وَحَدَّثَنَا أَبُو بَكْرِ بْنُ أَبِي شَيْبَةَ، حَدَّثَنَا غُنْدَرٌ، عَنْ شُعْبَةَ، ح وَحَدَّثَنَا مُحَمَّدُ بْنُ الْمُثَنَّى، وَابْنُ، بَشَّارٍ قَالاَ حَدَّثَنَا مُحَمَّدُ بْنُ جَعْفَرٍ، حَدَّثَنَا شُعْبَةُ، عَنْ مَنْصُورٍ، عَنْ رِبْعِيِّ بْنِ حِرَاشٍ، أَنَّهُ سَمِعَ عَلِيًّا، - رضى الله عنه - يَخْطُبُ قَالَ قَالَ رَسُولُ اللَّهِ صلى الله عليه وسلم ‏"‏ لاَ تَكْذِبُوا عَلَىَّ فَإِنَّهُ مَنْ يَكْذِبْ عَلَىَّ يَلِجِ النَّارَ ‏"‏ ‏.‏
Terjemahan
Abū Bakr ibn Abī Syaibah meriwayatkan kepada kami bahwa Ghundar meriwayatkan kepada kami, atas otoritas Shu'bah; dan Muhammad bin ul-Muthannā dan Ibnu Bashār keduanya meriwayatkan kepada kami, kata mereka

Muhammad bin Ja'far meriwayatkan kepada kami, Shu'bah meriwayatkan kepada kami, atas kewibawaan Mansūr, atas kewibawaan Rab'iy ibn Hirāsh, bahwa dia mendengar Alī, semoga Allah berkenan kepadanya, memberikan Khutbah dan dia berkata bahwa Rasulullah, shallallahu dan berkah kepadanya, bersabda: 'Jangan berbohong padaku; sesungguhnya siapa pun yang berbaring di atas aku akan masuk ke dalam neraka'.

Comment

Pengantar - Sahih Muslim 1

Narasi ini dari Imam Ali (semoga Allah meridhainya) mengandung salah satu prinsip paling mendasar dalam ilmu keislaman. Peringatan Nabi "Jangan berbohong atas namaku" menetapkan metodologi ketat yang diperlukan dalam mentransmisikan hadis.

Analisis Teks

Frasa "berbohong atas namaku" merujuk pada mengaitkan pernyataan palsu kepada Nabi Muhammad (semoga damai besertanya). Ini mencakup baik fabrikasi yang disengaja maupun transmisi lalai tanpa verifikasi.
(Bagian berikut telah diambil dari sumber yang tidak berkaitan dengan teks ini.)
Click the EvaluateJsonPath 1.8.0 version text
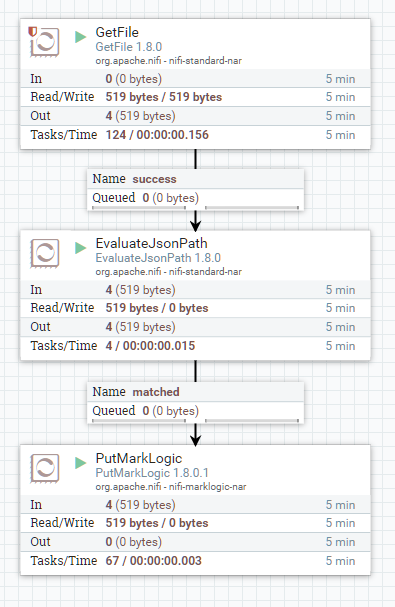The width and height of the screenshot is (395, 607). pos(158,258)
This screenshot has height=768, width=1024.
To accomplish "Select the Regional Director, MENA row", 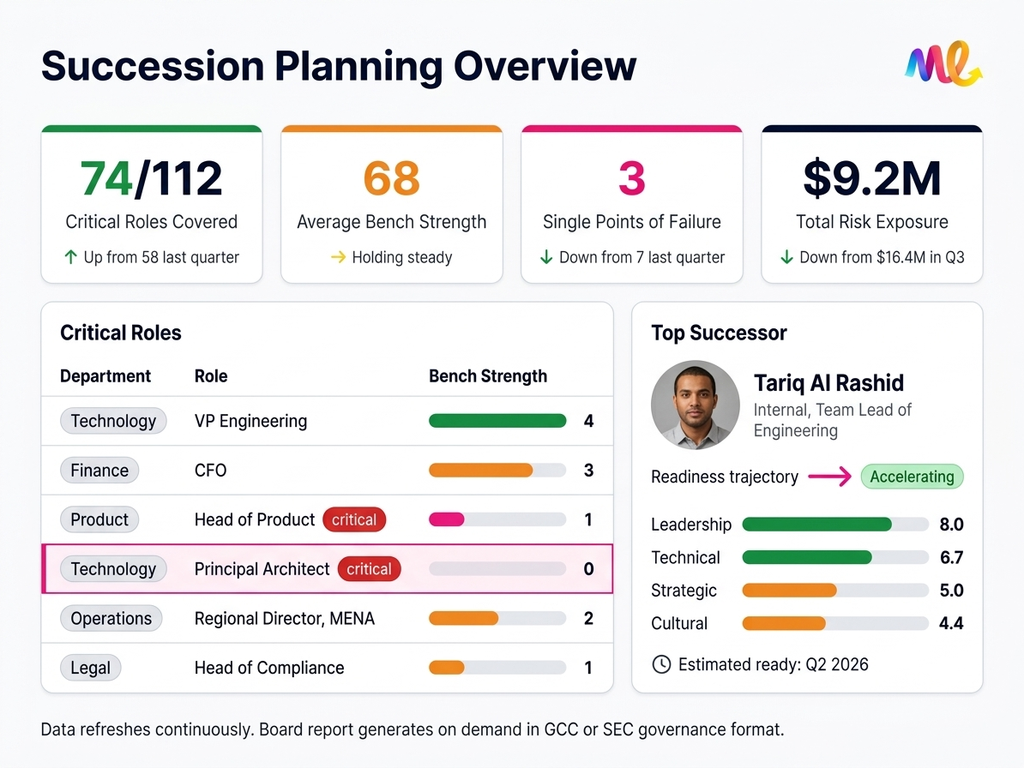I will tap(284, 618).
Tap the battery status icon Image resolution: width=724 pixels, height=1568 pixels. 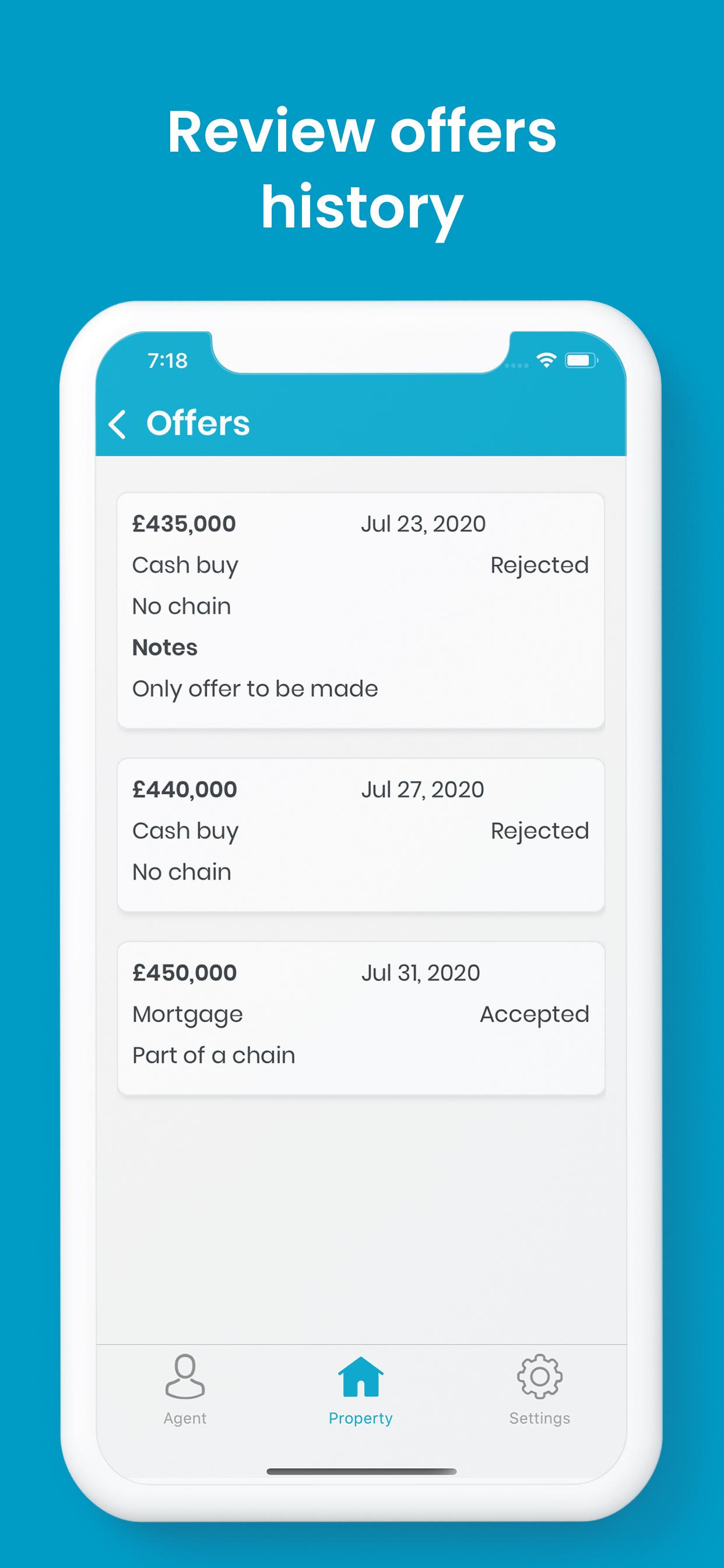tap(581, 360)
Konsekuensi berat "akan masuk Neraka" menunjukkan beratnya dosa ini dalam hukum Islam, karena merusak pengetahuan agama dan menyesatkan komunitas.

Komentar Ilmiah

Ulama klasik menjelaskan bahwa hadis ini membentuk dasar ilmu kritik hadis (Mustalah al-Hadith). Ini memaksa ulama Muslim untuk mengembangkan rantai transmisi yang ketat (isnad) dan evaluasi biografi (al-jarh wa al-ta'dil).

Imam al-Nawawi berkomentar bahwa larangan ini berlaku untuk semua bentuk inovasi agama yang secara palsu dikaitkan kepada Nabi, menekankan bahwa kejujuran dalam narasi adalah tanggung jawab kolektif umat.

Implikasi Praktis

Ajaran ini mengharuskan Muslim untuk memverifikasi setiap klaim ucapan Nabi sebelum menerima atau mentransmisikannya. Ulama menetapkan bahwa hanya narasi yang terautentikasi dari sumber yang dapat diandalkan yang dapat dikutip sebagai bukti dalam hukum Islam.

Peringatan ini berfungsi sebagai perlindungan bagi kemurnian ajaran Islam, memastikan bahwa Sunnah tetap terpelihara dari perubahan dan fabrikasi sepanjang generasi.